[Opening RECORDS TO USE section]

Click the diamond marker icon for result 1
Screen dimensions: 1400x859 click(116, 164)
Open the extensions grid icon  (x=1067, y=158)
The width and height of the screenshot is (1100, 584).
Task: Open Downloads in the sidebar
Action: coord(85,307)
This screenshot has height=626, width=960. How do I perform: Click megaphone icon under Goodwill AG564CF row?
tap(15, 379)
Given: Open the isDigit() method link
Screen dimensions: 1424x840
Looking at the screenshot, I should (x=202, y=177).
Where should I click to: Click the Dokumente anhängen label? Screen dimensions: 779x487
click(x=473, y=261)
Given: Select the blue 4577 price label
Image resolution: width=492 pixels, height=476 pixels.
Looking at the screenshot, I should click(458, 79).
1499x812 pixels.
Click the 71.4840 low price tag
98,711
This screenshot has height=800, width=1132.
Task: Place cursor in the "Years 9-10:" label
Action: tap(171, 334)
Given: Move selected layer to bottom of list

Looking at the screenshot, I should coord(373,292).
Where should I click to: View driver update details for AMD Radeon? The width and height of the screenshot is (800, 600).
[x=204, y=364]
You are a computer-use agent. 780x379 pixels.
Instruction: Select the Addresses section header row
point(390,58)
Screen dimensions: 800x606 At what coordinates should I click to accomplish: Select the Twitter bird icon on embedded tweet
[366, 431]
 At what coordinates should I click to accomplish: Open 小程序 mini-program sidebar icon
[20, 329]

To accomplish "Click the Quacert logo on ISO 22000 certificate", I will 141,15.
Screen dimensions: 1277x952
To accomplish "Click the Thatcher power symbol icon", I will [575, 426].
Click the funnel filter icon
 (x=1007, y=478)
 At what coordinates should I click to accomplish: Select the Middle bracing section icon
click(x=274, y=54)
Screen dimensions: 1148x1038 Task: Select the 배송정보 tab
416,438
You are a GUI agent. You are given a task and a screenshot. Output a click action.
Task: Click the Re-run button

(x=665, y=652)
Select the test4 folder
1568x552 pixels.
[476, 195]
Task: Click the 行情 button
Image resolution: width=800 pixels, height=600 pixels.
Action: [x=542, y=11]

[Closing RECORDS TO USE section]

:: ABOUT THIS EXERCISE ::
The line containing "Screen dimensions: 1277x952" and each line after it through the end of the listing above must be printed exactly, with nothing added.

:: OUTPUT FOR THIS TASK ::
Screen dimensions: 1277x952
To accomplish "Click the Thatcher power symbol icon", I will [575, 426].
Click the funnel filter icon
 (x=1007, y=478)
 At what coordinates should I click to accomplish: Select the Middle bracing section icon
click(x=274, y=54)
Screen dimensions: 1148x1038 Task: Select the 배송정보 tab
416,438
You are a GUI agent. You are given a task and a screenshot. Output a click action.
Task: Click the Re-run button

(x=665, y=652)
Select the test4 folder
1568x552 pixels.
[476, 195]
Task: Click the 行情 button
Image resolution: width=800 pixels, height=600 pixels.
Action: [x=542, y=11]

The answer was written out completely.